Economist, Feb 13, 2021

Portugal has the advantage of being a sovereign country – Oregon forgot that it is not and Portland in specific became a Lorenzian attractor for addicts. The derelict non-contributors who flocked to downtown Portland are not all home grown.

Roaches in the rain

Measure 110 became law on February 1, 2021 in the wake of the Floyd riots of 2020 and the defund the police outcry – inflamed by Jo Ann Hardesty. We now have a police force gutted by retirement, largely demoralized, and undermined by the DA (thanks for nothing Mike Schmidt). Any surprise that Portland has become an open air, use and abuse drug market?

Every day I walk our properties and see the impacts. I watch the fentanyl zombies with their tinfoil getting high in alcoves. They congregate in clumps and shuffle – it’s like walking through a set for The Last Of Us.

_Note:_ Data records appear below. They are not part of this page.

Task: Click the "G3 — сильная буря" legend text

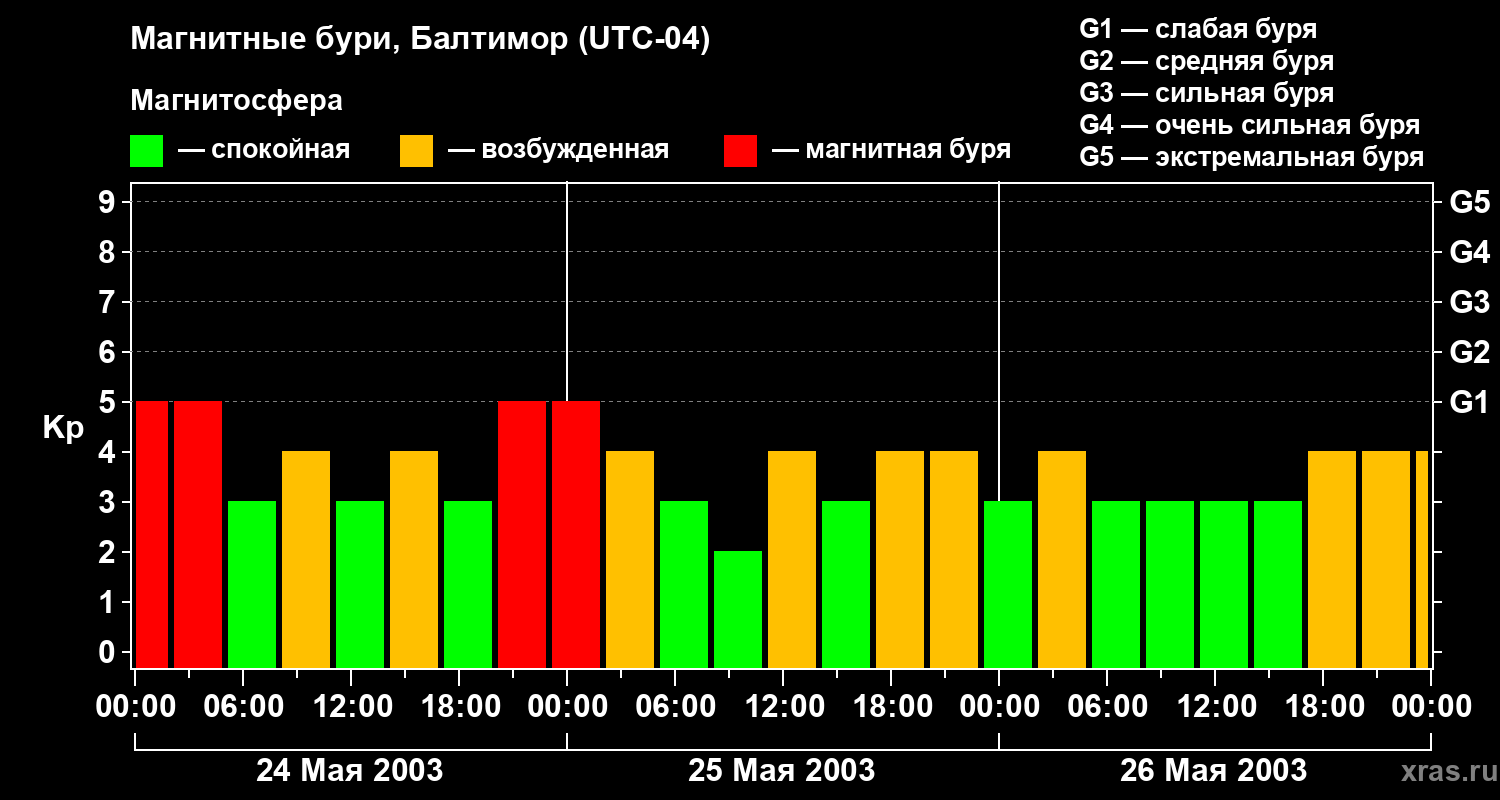Action: pyautogui.click(x=1206, y=93)
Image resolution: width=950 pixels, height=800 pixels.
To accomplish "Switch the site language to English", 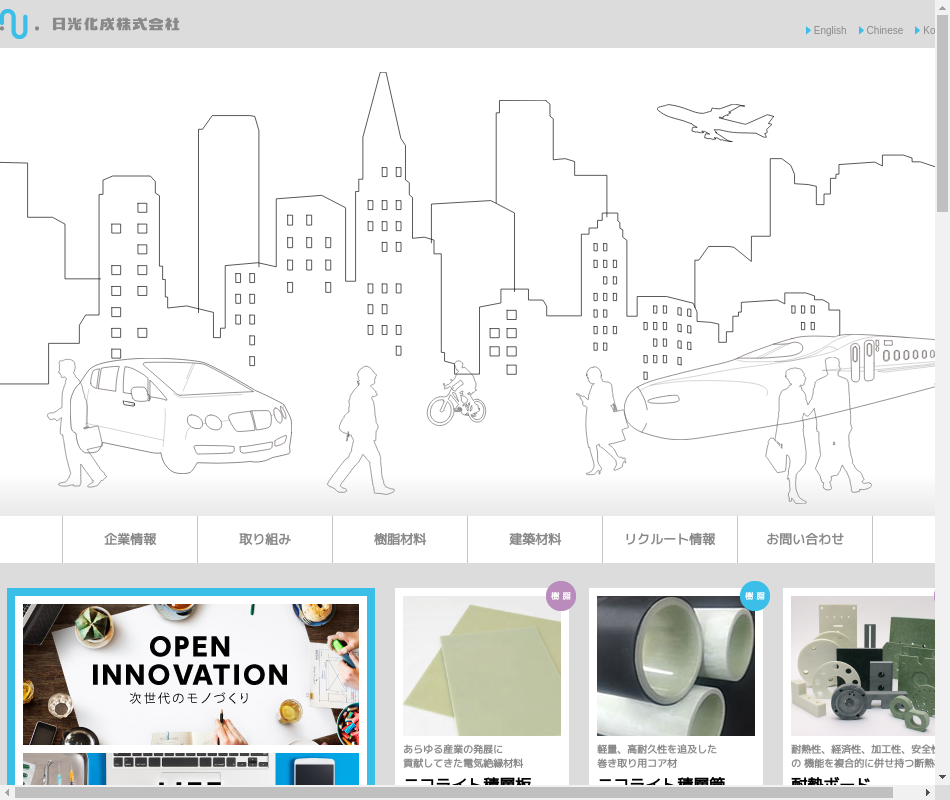I will click(829, 30).
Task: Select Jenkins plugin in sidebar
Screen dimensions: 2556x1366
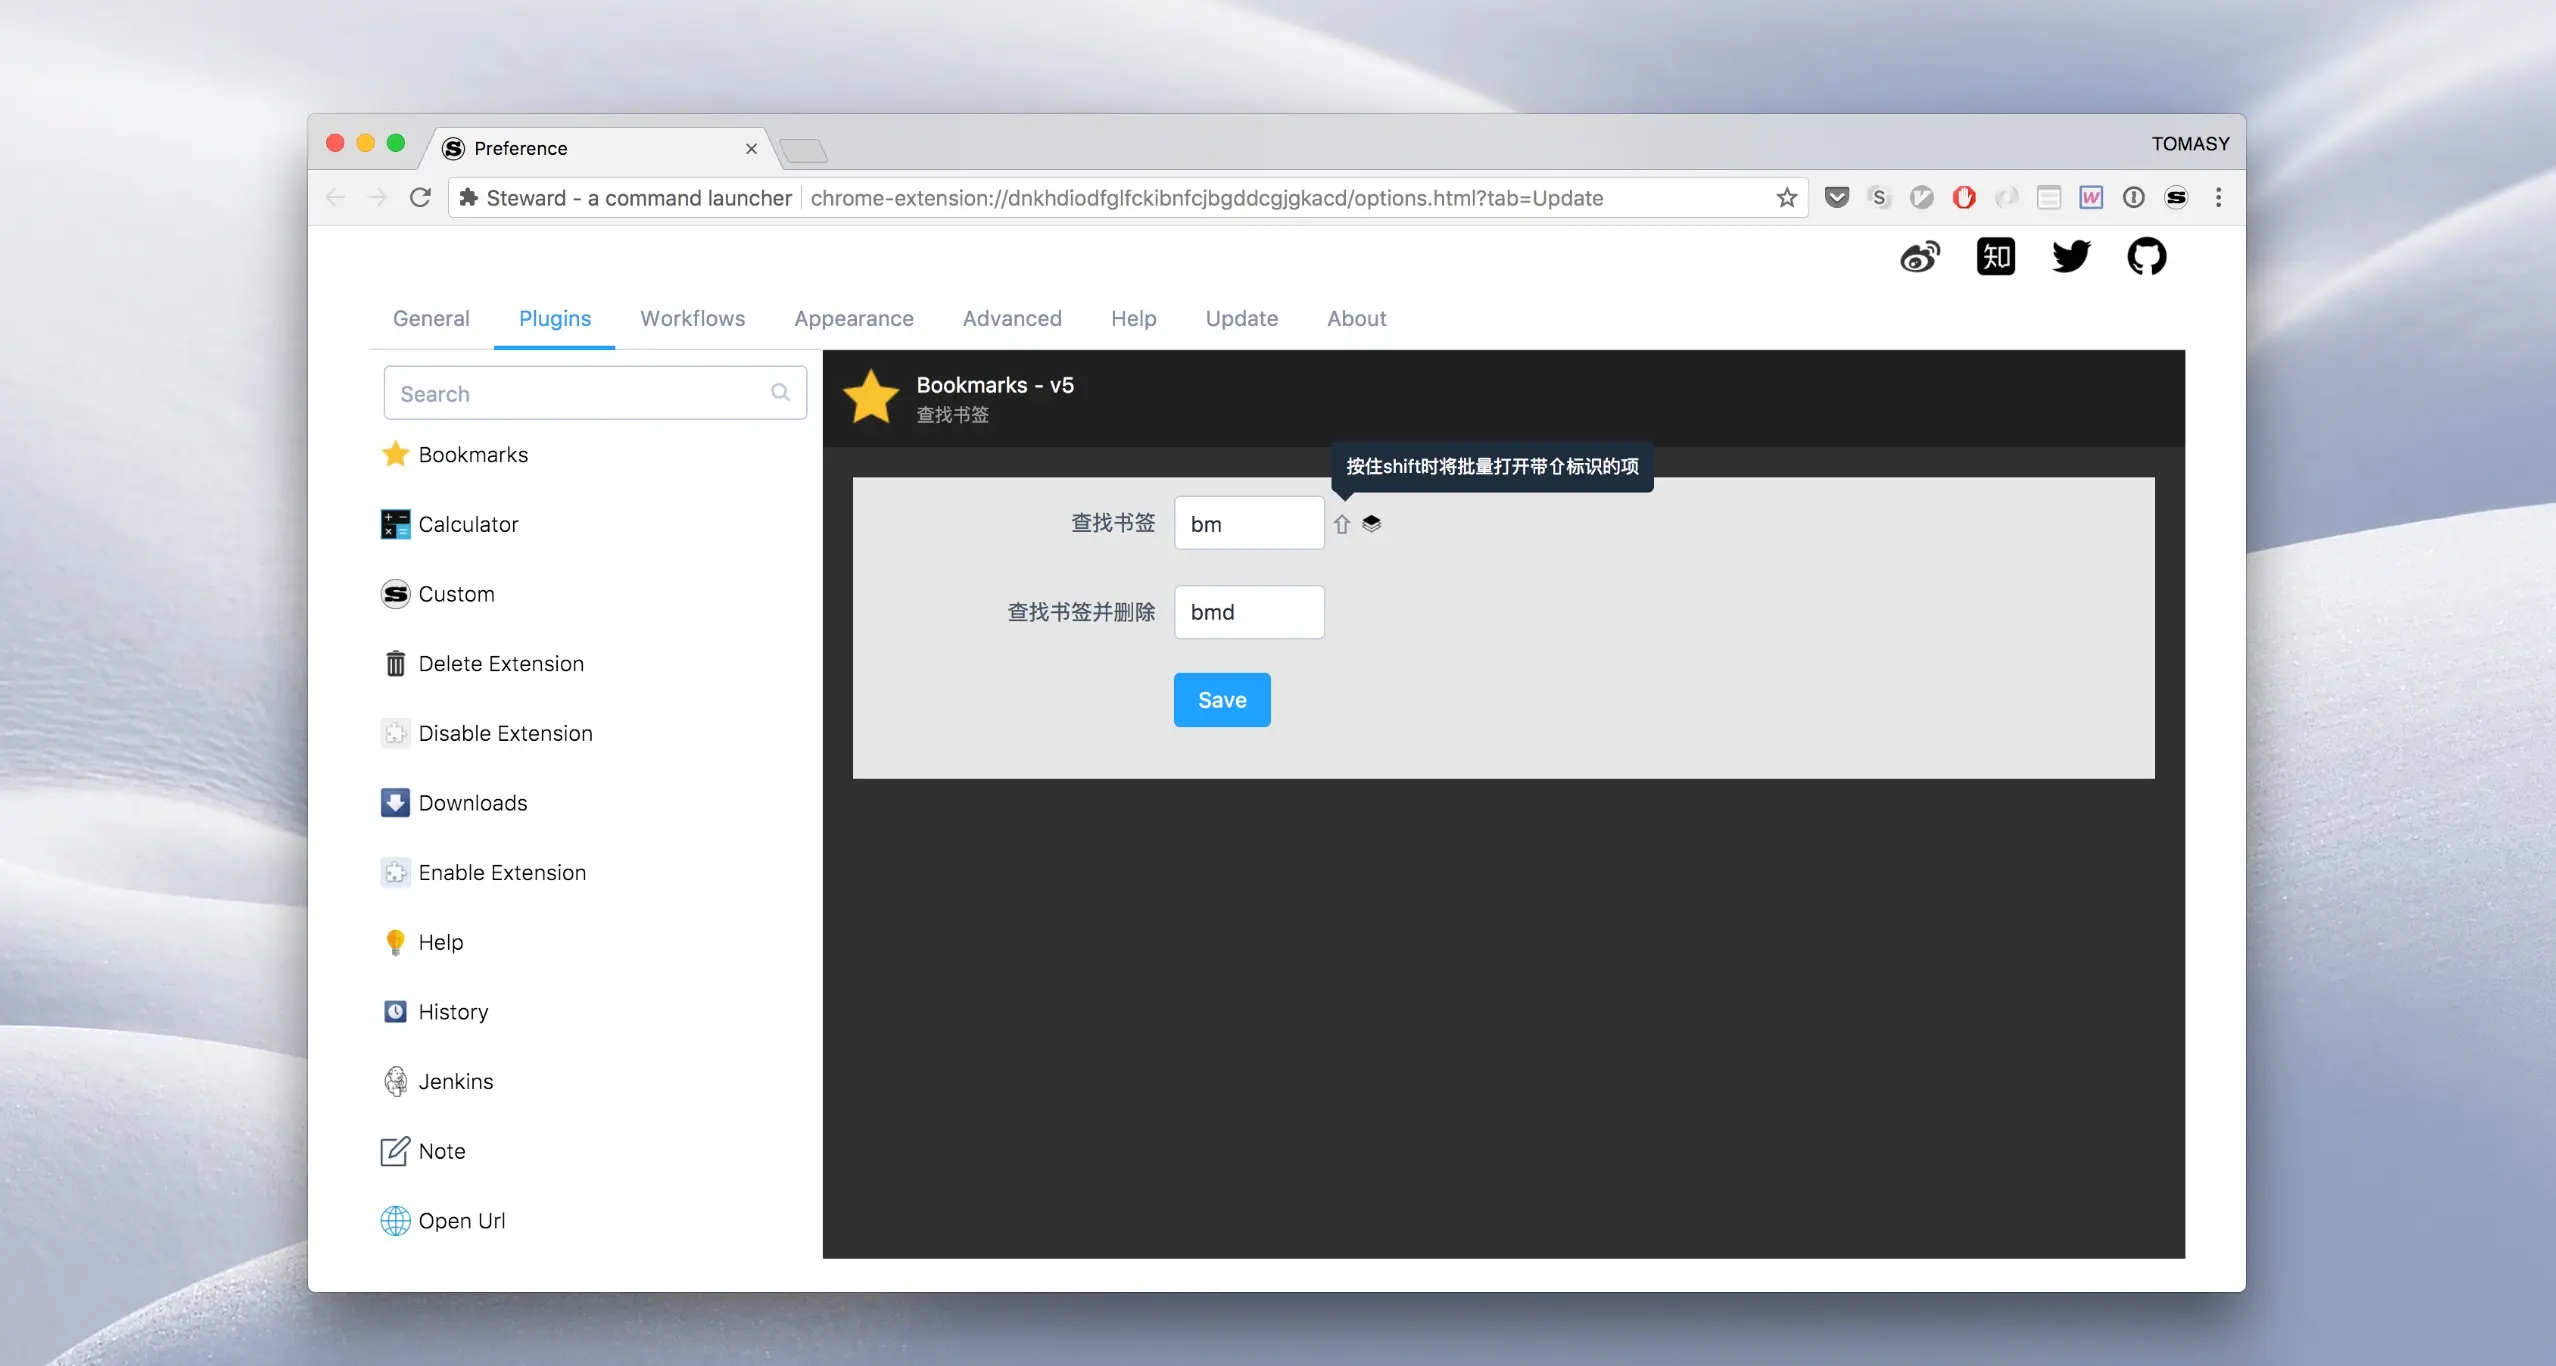Action: click(455, 1081)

A week ago, I saw one of them frantically call out for naloxone to help a fellow zombie who had just overdosed. I watched some Good Samaritan actually look through his backpack to find some. It took a measure of will on my part not to stop him with a “Why bother?” Oregon is considering legislation to make Narcan easy to purchase to help reverse these overdoses. Why bother.

Legislators were reckless in allowing decriminalization of possession without guardrails around their public use (still a criminal act, just unenforced) and without a mandate for treatment for chronic abuse. Responsible adults should never be accountable for what they put in themselves in the privacy of their homes – but everyone on the streets of Portland has violated that civil contract. They have forsaken agency.

Reformers are incredibly dangerous in their righteousness. Yes, there were felony imprisonments, admittedly an inefficient outcome, but at least under criminalization, possession charges were a tool to force people into treatment in lieu of punishment. Now its a voluntary admittance which – shocker – hasn’t worked:

Trying to get people into treatment through citations does not work, says Keith Humphreys of Stanford University. Without meaningful pressure on drug addicts, he says, “there is no mechanism at all to get them to change their behaviour.” From the 4,000 citations issued in Oregon in the first two years of the policy, fewer than 200 people called the hotline and fewer than 40 were interested in treatment. It has cost taxpayers $7,000 per call.

The Economist, April 13, 2023

The problem remains a human one. Reformers assumed addicts could respond rationally to incentives. This is the same inane lack of understanding that leads the same type to believe that harsher gun laws will prevent incorrigibles from committing horrible murders. Limiting access to the means of destruction will not solve the behavioral impulse to commit the crimes.

You cannot legislate human behavior or its improvement. That takes true education.

Education: 1530s, “child-rearing,” also “the training of animals,” from French education (14c.) and directly from Latin educationem (nominative educatio) “a rearing, training,” noun of action from past-participle stem of educare (see educate). Originally of instruction in social codes and manners; meaning “systematic schooling and training for work” is from 1610s.